I decided to take novels I have loved, and I bought copies at Half Price Books for the parties because I would never give away my own copies.  In fact I took two to the West Houston party: one was an old favorite, one relatively new.

The older novel, written in 1949, was George R. Stewart’s Earth Abides, a post-apocalyptic novel set after a mysterious disease has wiped out most of the human race.  Stewart was a scholar (I have two of his books on American place names and given names on my research shelf) and he wrote other novels, but Earth Abides is the one still being reprinted.  I haven’t read it in thirty years or so–finding a recent reprint only made me want to read it again.

The recent favorite was Farthing, the first in a trilogy by Jo Walton, published in 2006.  Farthing is one of those rare books that simply blew me away when I read it, and it’s always hard to explain that phenomenon.  Set in the 1940s in a Nazi-flavored Britain, it combines a house party murder mystery with solid alternate history.  The three books in the trilogy (I have also read Ha’Penny, but I’ve been saving Half A Crown until I have time to reread the first two) are tied together by the Scotland Yard inspector who solves cases while keeping a very dangerous secret of his own.

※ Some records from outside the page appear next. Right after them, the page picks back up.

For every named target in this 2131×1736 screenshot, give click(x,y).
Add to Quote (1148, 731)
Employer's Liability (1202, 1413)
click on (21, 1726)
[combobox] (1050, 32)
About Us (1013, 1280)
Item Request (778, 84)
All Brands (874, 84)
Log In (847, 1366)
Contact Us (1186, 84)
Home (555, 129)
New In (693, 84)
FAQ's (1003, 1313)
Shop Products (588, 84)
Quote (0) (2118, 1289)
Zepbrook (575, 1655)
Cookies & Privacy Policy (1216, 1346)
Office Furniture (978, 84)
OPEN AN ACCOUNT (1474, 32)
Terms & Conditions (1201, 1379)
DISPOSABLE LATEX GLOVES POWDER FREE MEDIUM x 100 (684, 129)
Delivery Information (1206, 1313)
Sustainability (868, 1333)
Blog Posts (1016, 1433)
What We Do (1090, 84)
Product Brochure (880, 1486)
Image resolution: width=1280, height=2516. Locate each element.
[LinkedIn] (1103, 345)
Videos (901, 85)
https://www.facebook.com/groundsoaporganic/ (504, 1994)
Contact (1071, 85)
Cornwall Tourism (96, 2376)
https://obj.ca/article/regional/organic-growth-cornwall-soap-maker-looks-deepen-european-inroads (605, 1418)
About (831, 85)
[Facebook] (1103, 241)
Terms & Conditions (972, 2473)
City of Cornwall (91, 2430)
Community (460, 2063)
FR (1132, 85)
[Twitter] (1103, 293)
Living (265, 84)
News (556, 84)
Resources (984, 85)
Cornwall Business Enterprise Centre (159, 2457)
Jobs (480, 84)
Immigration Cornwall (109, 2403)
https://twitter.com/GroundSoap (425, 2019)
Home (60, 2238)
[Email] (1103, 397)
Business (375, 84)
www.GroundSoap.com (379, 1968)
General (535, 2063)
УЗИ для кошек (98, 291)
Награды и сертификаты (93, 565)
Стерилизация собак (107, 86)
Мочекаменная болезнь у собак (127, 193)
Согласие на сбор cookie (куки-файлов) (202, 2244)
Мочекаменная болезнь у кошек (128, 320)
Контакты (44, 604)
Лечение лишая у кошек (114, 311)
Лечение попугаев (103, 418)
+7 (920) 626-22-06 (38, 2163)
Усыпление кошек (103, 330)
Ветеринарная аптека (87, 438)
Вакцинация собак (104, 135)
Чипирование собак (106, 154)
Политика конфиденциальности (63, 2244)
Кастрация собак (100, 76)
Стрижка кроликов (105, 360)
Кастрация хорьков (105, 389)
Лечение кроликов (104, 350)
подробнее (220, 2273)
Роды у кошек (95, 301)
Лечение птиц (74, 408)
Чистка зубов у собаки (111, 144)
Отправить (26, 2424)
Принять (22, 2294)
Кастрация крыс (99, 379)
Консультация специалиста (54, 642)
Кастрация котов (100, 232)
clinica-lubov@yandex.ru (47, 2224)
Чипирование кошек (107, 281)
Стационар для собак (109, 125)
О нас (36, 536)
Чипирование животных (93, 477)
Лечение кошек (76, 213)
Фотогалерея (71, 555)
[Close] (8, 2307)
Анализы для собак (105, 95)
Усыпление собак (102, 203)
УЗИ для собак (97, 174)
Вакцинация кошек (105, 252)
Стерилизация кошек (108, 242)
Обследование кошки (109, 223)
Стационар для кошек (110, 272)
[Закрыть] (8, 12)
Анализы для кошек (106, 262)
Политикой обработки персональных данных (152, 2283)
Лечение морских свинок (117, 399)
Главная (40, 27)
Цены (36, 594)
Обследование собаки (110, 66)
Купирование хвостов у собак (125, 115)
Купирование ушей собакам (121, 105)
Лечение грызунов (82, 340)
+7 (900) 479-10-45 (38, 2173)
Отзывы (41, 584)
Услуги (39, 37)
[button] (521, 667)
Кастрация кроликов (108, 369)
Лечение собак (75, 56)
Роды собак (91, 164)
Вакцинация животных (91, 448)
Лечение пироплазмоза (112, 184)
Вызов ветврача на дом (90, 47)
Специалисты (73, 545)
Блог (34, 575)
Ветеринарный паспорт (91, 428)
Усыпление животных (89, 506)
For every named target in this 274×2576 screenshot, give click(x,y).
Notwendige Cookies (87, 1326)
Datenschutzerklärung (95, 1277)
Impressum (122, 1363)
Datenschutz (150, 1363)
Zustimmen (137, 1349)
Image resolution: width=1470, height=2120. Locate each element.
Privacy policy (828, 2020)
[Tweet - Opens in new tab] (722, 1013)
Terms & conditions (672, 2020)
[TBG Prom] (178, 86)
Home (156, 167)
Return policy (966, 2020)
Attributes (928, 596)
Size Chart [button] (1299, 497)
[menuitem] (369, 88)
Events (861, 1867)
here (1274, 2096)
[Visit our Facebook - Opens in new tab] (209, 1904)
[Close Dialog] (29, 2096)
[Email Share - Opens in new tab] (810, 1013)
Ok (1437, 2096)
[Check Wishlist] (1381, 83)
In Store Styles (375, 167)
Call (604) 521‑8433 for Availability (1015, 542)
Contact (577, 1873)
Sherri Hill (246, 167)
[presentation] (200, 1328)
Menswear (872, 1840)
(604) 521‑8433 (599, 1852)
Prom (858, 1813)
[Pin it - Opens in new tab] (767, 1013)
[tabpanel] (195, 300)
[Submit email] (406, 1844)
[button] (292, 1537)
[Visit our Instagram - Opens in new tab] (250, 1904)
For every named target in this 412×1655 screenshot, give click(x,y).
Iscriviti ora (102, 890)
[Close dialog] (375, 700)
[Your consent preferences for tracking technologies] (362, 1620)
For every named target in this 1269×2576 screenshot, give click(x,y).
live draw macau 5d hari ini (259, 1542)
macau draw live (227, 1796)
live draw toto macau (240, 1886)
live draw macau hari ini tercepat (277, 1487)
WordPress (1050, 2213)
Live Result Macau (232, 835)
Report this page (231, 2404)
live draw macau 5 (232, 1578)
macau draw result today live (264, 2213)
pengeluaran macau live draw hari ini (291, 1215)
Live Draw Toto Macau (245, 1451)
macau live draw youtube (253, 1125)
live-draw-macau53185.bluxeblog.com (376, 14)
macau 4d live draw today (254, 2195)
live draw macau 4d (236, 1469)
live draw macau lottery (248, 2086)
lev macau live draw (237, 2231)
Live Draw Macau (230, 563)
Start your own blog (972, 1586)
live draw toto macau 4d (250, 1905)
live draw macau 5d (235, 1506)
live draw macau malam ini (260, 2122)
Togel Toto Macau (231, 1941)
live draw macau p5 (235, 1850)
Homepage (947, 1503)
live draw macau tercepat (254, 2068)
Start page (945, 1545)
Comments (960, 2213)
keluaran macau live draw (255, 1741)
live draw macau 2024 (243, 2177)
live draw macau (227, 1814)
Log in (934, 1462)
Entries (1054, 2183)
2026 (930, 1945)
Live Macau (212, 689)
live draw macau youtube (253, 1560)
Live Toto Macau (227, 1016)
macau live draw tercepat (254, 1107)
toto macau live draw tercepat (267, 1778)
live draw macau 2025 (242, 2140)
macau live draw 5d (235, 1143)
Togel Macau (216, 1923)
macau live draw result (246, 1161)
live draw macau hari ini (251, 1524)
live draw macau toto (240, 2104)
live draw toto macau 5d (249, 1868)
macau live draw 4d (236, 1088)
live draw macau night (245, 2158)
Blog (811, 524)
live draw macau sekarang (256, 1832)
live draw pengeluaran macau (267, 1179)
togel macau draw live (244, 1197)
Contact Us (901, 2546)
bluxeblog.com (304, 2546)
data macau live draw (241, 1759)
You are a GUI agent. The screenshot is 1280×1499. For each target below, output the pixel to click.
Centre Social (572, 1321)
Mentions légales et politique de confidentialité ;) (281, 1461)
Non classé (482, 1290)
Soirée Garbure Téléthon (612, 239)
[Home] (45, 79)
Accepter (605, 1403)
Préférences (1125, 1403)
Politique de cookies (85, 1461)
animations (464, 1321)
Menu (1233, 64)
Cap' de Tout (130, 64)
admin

To the Houston Bay Area party, I took a copy of Ray Bradbury’s Martian Chronicles, a collection of beautifully written short stories that any writer should enjoy, and a book I have always loved.

You may have noticed that I took three speculative fiction novels to share with my fellow romance writers, but then I’ve always read widely myself, and I think that’s a good plan for any writer.  Right now, though, it’s getting late, and I think I’ll go to bed with a good romance novel.